Why Java 8 compiler not failing in first case? (Looks bug to me) Is it possible to change 2nd overloaded function, in order to get called first function with varargs argument without changing call itself?

Pshemo
  • 122,468
  • 25
  • 185
  • 269
  • Possible duplicate of [Java type inference: reference is ambiguous in Java 8, but not Java 7](http://stackoverflow.com/questions/28466925/java-type-inference-reference-is-ambiguous-in-java-8-but-not-java-7) – Andrew Tobilko Nov 20 '16 at 11:26
  • 6
    @AndrewTobilko I don't think it's a correct duplicate, since here the OP is getting a runtime error in Java 8, and in the possible duplicate it's a compilation error in Java 8. – Eran Nov 20 '16 at 11:29
  • 3
    Use of raw-types + methods declared to return a generic `T` the caller wants + overloaded method and varargs; quite the explosive set-up. [This question](http://stackoverflow.com/questions/28466925/java-type-inference-reference-is-ambiguous-in-java-8-but-not-java-7?noredirect=1&lq=1) explains the error in Java 8 though, added with the fact that `func(ComparableMap)` is more specific than `func(Comparable...)`. – Tunaki Nov 20 '16 at 15:15
  • 1
    [Here](http://stackoverflow.com/q/28692384/2711488) is an example of similar code, failing at runtime with a `ClassCastException`. The problem is the same. As explained [here](http://stackoverflow.com/a/36403072/2711488), the inferred type can be hypothetical in that it has to extend both interfaces and it doesn’t matter whether such an actual implementation really exists.

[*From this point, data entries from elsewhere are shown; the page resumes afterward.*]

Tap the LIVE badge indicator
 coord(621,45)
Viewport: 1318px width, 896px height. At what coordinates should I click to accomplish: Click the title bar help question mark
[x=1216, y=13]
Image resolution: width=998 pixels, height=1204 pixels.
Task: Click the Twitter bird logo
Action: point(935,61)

The fix is easy: change `getString()` to `private static String getString(){ return "aaa"; }`. – Holger Nov 21 '16 at 12:48

2 Answers2

6

The compiler error

In the first case, the method getString is required to return a Comparable instance. The compiler looks for overloads of the func method, and it finds only one that can accept a Comparable: func(Comparable ... input). Map doesn't implement that interface, so the second overload is not applicable. There is no ambiguity.

In the second case, getString can return anything. Both overloads work, so there is an ambiguity. Note though, the cast to T is unsafe/wrong in both cases.

The usafe cast

The kind of generic method you've written basically tells the compiler "I can return an instance of any class you want that implements Comparable". You can't actually keep this promise though.

Lets say I have the following code:

String str = getString();
Integer num = getString();

This code will compile, both String and Integer implement the Comparable interface. The second line will fail at runtime though: the code tries to cast a String to an Integer.

Your second case is also wrong for the same reason I explained above. It promises it can return any type you want. It obiously can't keep that promise too (Runnable here is a random example, it could be anything):

Runnable run = getString()

Your updated code

The compiler sees two possible overloads that both match, func(Comparable...input) and func(ComparableMap <?,?> m). It prefers the second one, because varargs methods are always chosen last (for compatebility reasons). All of this is corect behaviour.

The code then throws the ClassCastException because your getString method doesn't keep it promise (letting the caller decide what kind of Comparable to return).

How to fix it?

The fundamental problem is that your getString method makes a false promise. As such, I don't really know what that code tries to accomplish. If you can elaborate we may be able to help you furter.

Community
  • 1
  • 1
Todd Sewell
  • 1,444
  • 12
  • 26
  • see updated code, now the Map also Comparable, still getting the same. I'm trying to accomplish one of following: get compiler error or get code working like in Java 7. – Alexander Slepoy Nov 20 '16 at 12:46
  • 3
    Okay, let me think a bit about your updated code. My point is that that Java 7 code was wrong, there is no way to get it "working like in Java 7". The compiler became a bit smarter in Java 8, so it simply behaves different on wrong code like this now. – Todd Sewell Nov 20 '16 at 12:51
  • 2
    I added an section that explains why your updated code also fails. – Todd Sewell Nov 20 '16 at 13:24
  • @AlexanderSlepoy If you feel like my answer has helped you, you might want to click the green checkmark next to this answer to indicate that your problem was solved. – Todd Sewell Nov 25 '16 at 23:25
-1

Yeah, I have no idea why Java 8 is choosing the overload that takes a map over the one that takes the Comparable vararg. I'm going to guess that good old type erasure is at play here.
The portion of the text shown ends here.